Sul fronte europeo, gli sforzi saranno destinati a innalzare una cortina che separi Mosca da Berlino, un’alleanza strategica che preoccupa gli analisti tanto quanto le ambizioni cinesi. In questa ottica si manterrà il contenimento di Mosca incoraggiando l’ostilità contro di essa dei Paesi dell’Est Europa, e si moltiplicheranno le pressioni perché vengano mantenute le sanzioni, ma senza tentare mosse arrischiate e tanto meno auspicare una destabilizzazione della Russia attraverso un’intensificata guerra economica, eventualità che invece non dispiacerebbero affatto a Obama, ma che nessuno, in questa fase di sede vacante a Washington, sarebbe in grado di gestire.

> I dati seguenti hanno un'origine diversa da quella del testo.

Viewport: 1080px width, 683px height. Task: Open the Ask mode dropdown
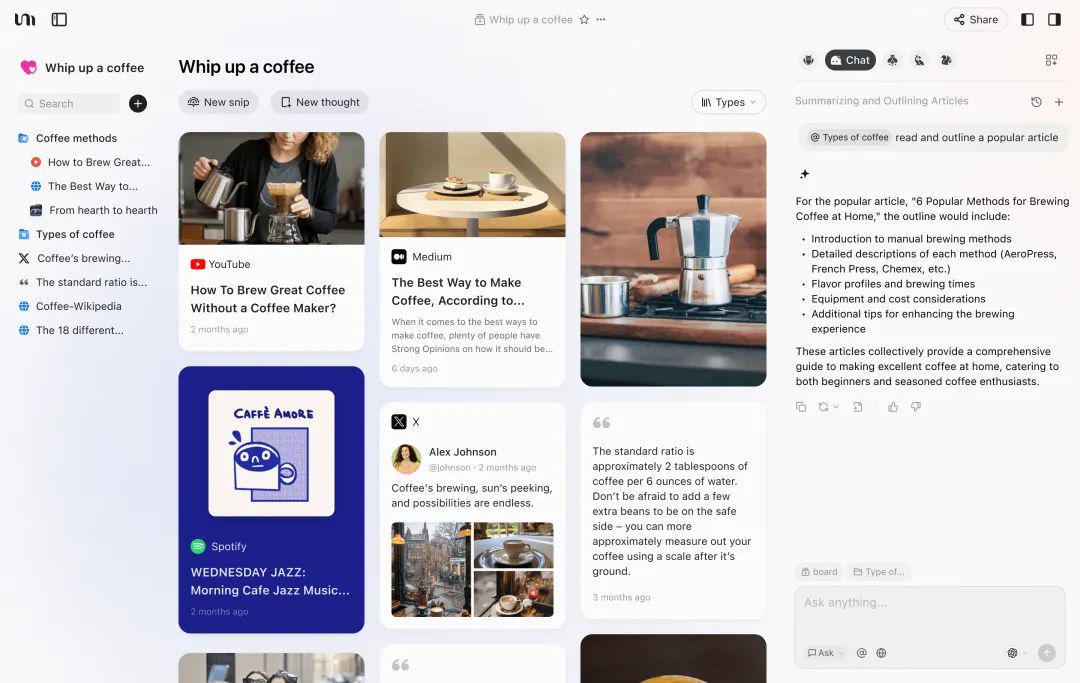(x=824, y=653)
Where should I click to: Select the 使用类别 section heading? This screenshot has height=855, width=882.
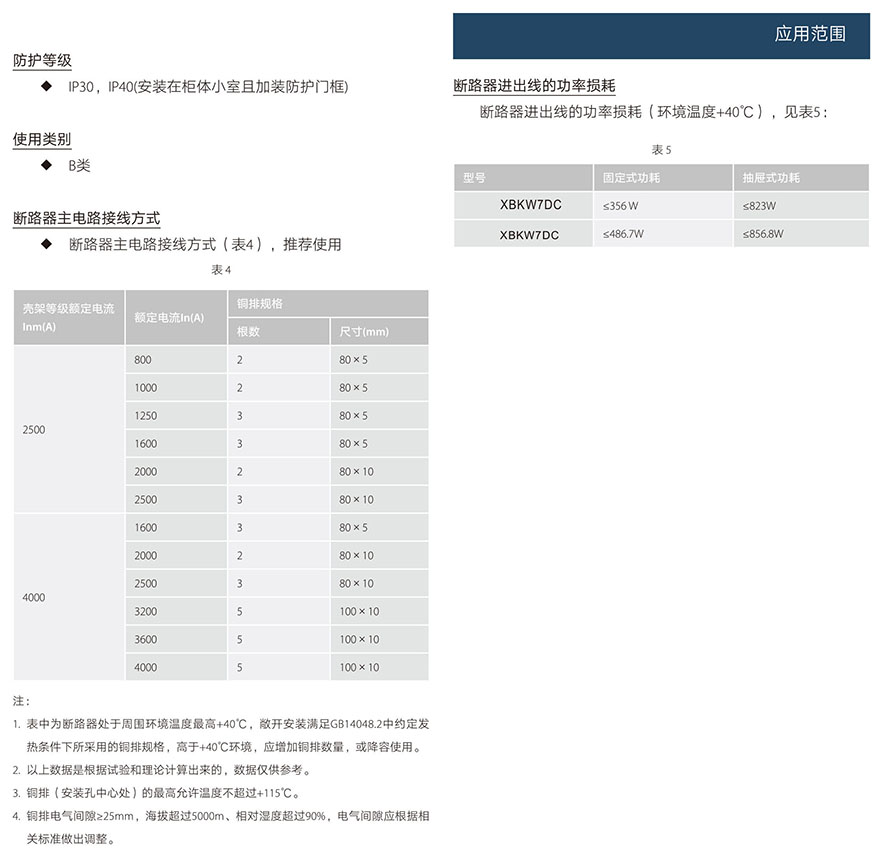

Da ultimo rimane il Medio Oriente, sempre più lontano dagli interessi essenziali Usa, dove i funzionari proveranno a gestire la situazione lasciando che siano le potenze locali ad agire, intervenendo solo per impedire che qualcuna di esse prenda nettamente il sopravvento egemonizzando l’area. Un approccio difficile quanto improbabile visto lo snodarsi degli eventi, ma l’unico rimasto in mano a Washington.

Da questo gioco delle parti deriverà una linea politica a tratti contraddittoria, più mediatica ed assai meno ambiziosa, certamente concentrata sul momento e sul mantenimento dello status quo. Attenta più che altro a sfruttare errori e debolezze degli avversari piuttosto che spendersi per determinare gli eventi; un gioco di rimessa che solo un fatto eccezionale, tale da scatenare la massiccia ondata emotiva dell’opinione pubblica Usa, potrebbe indurre a cambiare.

Al di là della narrazione dei media, che continueranno ad inondare il pubblico con notizie di comodo, gli Stati Uniti limiteranno ogni vera iniziativa in attesa della prossima Amministrazione. Ma fra un anno, con tutta probabilità, per come ha preso a correre la Storia, quella che la nuova Presidenza troverà sarà una situazione del mondo sideralmente diversa, e a ben poco potranno valere gli sforzi per ribaltare il corso degli eventi.

Quello che fa specie constatare, è che fra tutte le aree del globo solo in Europa, al di là della disgregazione delle strutture senz’anima della Ue, non s’intravede alcuna voglia di riscatto dal servaggio di Washington, che continua e continuerà ad imporre il suo dominio.